“Per la stesura della tesi di laurea (relatore prof. Pietro Militello) mi concentrai sull’età preistorica – ci racconta
Paolo Scalora – e quindi fondamentalmente sull’età del Medio Bronzo (XV-XIII sec. a.C.), documentata dalle numerose tombe edite da Orsi a fine Ottocento (poco più di 50): in zona Massolivieri alle spalle di Punta Mola, dove c’è il nucleo più corposo con una quarantina di tombe a pozzetto (ipogeiche), avviai la mia indagine topografica (con le autorizzazioni della Soprintendenza e del
marchese Di Gresy) riportando nuovamente alla luce, per così dire,
15 sepolcri liberandoli dalla fitta vegetazione e facendo di ognuno uno schizzo planimetrico: fatta eccezione per una o due, tutte le altre tombe non erano mai state disegnate né ai tempi di Orsi né in tempi recenti”.

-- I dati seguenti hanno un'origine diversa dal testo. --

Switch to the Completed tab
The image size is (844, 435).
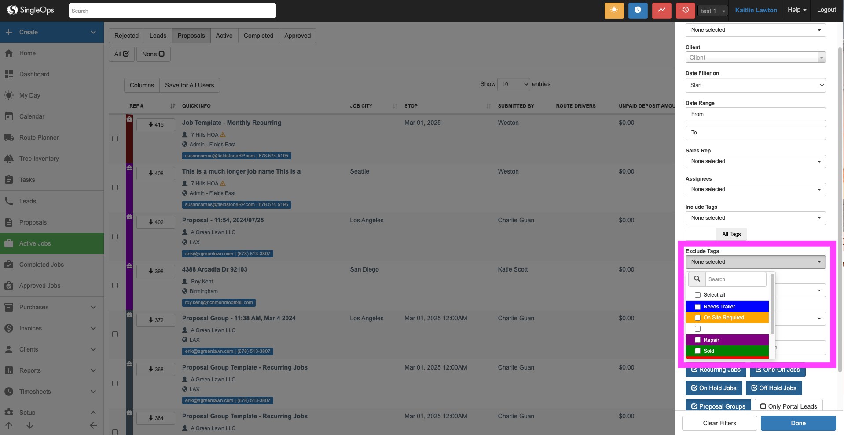coord(258,36)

Non solo, ma Paolo Scalora si ritrova davanti a sepolcri di cui Orsi non fornì nessuna descrizione. “Dopo la tesi estesi la mia attenzione anche all’età greco-romana, ma fu quella preistorica a regalare altre grandi sorprese. Sollecitato dal dott.
Lorenzo Guzzardi ad effettuare un sopralluogo a Villa Messina (c.da Isola), – racconta il giovane archeologo – ci recammo sul posto, insieme al disegnatore
Giancarlo Filantropi, dove venivamo calorosamente accolti dai proprietari. In una parete calcarea, sulla cui sommità è la Villa, si aprono sepolcri di varia epoca, dall’età del Bronzo a quella paleocristiana, e tra tutti spicca una tholos, curiosamente sfuggita all’attenzione di Orsi e dei suoi collaboratori (come tutto il sito), evidente retaggio di quei felici rapporti col mondo egeo- miceneo durante il Medio Bronzo. Altri importantissimi risultati si sono ottenuti in altre zone del Plemmirio con l’attestazione di altre tombe a grotticella artificiale sia dell’Antico Bronzo che dell’età del Ferro: dunque, la presenza antropica nella penisola è stata molto più duratura e rilevante di quanto non si pensasse sulla scorta delle ricerche topografiche, ormai datate, di Orsi.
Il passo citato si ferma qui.